Excerpted text.
= = = =
Naked Mountain Winery and Vineyards

December 19, 2025.  While it’s not by design, we visited several old Virginia wineries this year that have embarked on new chapters in their lives.  Oakencroft outside of Charlottesville is under new management with new construction and re-purposed original infrastructure (April 2025).  There was Shenandoah Vineyards in Edinburg, which began in 1976 but whose future as a working vineyard under its current owner is uncertain (July 2025).

Naked Mountain Winery and Vineyards is another old Virginia winery – operating handsomely in Markham, Fauquier County, since it opened in 1982.  Former owners Bob and Phoebe Harper first planted vines in 1976 and added acreage in 1980 and 1994.  In 2010, the Harper’s retired from the wine trade and sold Naked Mountain to Randy and Meagan Morgan.  

                                                         Sketch of Naked Mountain circa 1993*

The Morgans have added to the tasting room by expanding the old tasting room and adding a wide outdoor multi-level deck and a cozy barrel room for functions and storage. They have even adopted the old winery's symbol of the red-shouldred hawk, albeit as a streamlined almost Phoenix incarnation.

Naked Mountain is minutes from Exit 18 on Interstate 66.  Careful on the driveway which is an abrupt turn onto a steep down road.  Parts of the approach tell you to blow your horn to warn on-coming traffic.  Take it slow – the view is worth it when you get there.

 

 

 

When we visited, we were able to snag the plush leather sofas that are grouped around a large stone fireplace.  We met Amanda Gorgas, the tasting room manager who offered to get the fire going.  Kim is a big fan of real wood-burning fireplaces.  We’ll have to catalog Naked Mountain was having an excellent one.  The stone hearth and the wood beams may tend to darken the tasting room.  But a warm fire can chase the damp cold from any corner.  Further, the newer side of the room – the enclosed deck - is lined with two-top tables each with a private view of the vines growing at the edge of a dense craggy forest.  After a morning of rain, the sun emerged in air as crisp as dried leaves on the gusts of a passing cold front.  


As it was the Holiday Season, Naked Mountain had their decorations out.  We want to mention that Amanda and staff member, Kaitlyn, were busy making cork ornaments as part of a crafts table for children.  To welcome kids (with their parents), Amanda tells us it’s not uncommon for the winery to have organized activities for the little ones – like ornament making or Christmas stocking decorating.  Most wineries don’t actively plan activities for the kids.  Outside food is also welcome at the winery even with a menu of hot and cold items.  We recommend the baked brie with apple butter, although it could have been heated more.
= = = =
Extracted records.
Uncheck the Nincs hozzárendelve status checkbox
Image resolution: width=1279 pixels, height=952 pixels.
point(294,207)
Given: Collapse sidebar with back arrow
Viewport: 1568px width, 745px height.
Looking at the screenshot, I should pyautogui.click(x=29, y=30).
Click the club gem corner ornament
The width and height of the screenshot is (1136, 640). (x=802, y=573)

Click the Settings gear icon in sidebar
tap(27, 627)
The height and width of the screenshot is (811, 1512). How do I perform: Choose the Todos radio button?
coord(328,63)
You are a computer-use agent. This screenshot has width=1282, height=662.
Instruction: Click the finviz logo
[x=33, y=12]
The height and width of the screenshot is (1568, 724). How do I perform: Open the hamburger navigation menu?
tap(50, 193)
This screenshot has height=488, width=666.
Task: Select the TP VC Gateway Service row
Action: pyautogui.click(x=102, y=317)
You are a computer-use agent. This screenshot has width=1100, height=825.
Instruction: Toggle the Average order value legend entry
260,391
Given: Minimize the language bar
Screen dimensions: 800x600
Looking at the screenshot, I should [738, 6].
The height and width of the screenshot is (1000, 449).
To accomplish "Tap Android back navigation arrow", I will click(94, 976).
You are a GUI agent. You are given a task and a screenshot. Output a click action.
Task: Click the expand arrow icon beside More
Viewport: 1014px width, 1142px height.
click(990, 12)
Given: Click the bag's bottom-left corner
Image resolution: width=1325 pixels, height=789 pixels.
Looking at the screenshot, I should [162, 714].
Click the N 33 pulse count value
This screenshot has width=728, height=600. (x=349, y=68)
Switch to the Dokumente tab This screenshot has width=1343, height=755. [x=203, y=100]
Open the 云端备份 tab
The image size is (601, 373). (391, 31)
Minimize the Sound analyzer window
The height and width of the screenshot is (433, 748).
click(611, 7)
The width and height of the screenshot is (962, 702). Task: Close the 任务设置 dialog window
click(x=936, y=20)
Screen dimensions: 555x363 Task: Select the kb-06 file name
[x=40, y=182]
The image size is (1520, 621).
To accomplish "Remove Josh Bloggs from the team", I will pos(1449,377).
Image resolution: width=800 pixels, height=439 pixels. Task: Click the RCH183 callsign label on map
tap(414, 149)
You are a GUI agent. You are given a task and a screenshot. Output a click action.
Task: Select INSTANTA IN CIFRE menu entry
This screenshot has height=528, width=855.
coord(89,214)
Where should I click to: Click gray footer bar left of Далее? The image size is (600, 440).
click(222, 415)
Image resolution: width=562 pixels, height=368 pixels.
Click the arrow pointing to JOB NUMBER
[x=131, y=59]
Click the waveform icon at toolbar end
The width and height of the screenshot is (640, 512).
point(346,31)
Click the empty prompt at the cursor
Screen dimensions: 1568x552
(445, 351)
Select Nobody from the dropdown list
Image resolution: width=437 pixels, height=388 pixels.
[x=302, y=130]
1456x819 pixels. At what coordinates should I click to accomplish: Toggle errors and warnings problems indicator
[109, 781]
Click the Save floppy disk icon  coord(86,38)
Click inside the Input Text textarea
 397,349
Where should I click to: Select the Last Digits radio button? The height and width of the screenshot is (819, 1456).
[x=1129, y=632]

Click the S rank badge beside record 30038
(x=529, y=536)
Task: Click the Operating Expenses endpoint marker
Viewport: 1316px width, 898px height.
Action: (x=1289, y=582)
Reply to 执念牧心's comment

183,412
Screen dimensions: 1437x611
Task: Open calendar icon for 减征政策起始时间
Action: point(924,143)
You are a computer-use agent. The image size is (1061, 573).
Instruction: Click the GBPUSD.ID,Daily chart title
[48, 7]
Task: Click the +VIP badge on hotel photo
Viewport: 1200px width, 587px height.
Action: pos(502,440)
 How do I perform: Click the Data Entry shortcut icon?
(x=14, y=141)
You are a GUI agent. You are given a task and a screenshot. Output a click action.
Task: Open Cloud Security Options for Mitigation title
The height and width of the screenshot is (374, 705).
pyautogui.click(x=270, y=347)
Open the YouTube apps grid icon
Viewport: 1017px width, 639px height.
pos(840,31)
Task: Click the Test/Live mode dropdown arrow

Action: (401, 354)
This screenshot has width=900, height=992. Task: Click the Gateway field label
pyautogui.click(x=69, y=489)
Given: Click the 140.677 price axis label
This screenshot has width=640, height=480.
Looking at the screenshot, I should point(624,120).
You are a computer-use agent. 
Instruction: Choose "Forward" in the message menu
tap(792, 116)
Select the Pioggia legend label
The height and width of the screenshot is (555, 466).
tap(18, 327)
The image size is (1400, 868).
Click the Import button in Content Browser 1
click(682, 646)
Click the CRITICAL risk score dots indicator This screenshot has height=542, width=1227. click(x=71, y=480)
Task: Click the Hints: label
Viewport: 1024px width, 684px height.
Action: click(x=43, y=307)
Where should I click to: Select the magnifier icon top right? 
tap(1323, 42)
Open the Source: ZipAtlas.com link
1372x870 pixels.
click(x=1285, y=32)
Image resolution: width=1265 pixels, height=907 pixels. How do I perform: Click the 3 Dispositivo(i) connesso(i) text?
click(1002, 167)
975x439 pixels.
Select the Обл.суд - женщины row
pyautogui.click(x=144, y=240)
= = = =
Exercises to complete.
• a. In the Naked Mountain winery post, what year did the winery open?
• b. Why does the Naked Mountain winery post say to take care on the driveway?
• c. Carry on the Naked Mountain winery post from its final sentence.
The entries come from a different source than the winery post.

Final results.
• a. 1982

• b. The driveway is an abrupt turn onto a steep downhill road. Parts of the approach tell drivers to blow the horn to warn oncoming traffic.

• c.
We met vineyard manager and winemaker Don Oldham, Jr., who is the continuity between the Harpers and the Morgans.  Don is self-taught in the vineyard and oenological arts.  His broad face and thinning hair convey a quiet, unassuming honesty.  He is anxious share the credit of the winery’s success with his whole production team.  Don (and his team) manage around four acres of Chardonnay and an acre of Riesling at the Naked Mountain location.  They grow more Chardonnay and Petit Verdot at another vineyard around two miles away.  The winery also buys grapes from four or five local growers to make up the roughly 3,000 cases they produce each year. 

Chardonnay was the star under the Harpers, and it continues to figure prominently.  But they have added Riesling, Petit Manseng, and some other varietals to explore new directions.  This is a good winery for white wine drinkers.

Naked Mountain will seldom close the tasting room for large events.  Instead, the Barrel Room across the deck is available for groups up to about 80 people.  Think of rehearsal dinners and birthdays.  The Barrel Room is where the winery hosts member dinners that happen quarterly.  Another big draw around the Holidays are the lasagna dinners.  You will definitely need a reservation for those, but what a great meal for these cold nights. 

Naked Mountain distributes to some restaurants in the Richmond area and to the local Apple House store and restaurant.  In the Fall, you may find their pop-up tasting bars at fairs and apple orchards.

 

We thank Don and Amanda for speaking with us on our visit.  We took a standard mixed flight tasting of five set wines for $20.00.  The bottle prices at Naked Mountain are more reasonable than many Virginia wineries.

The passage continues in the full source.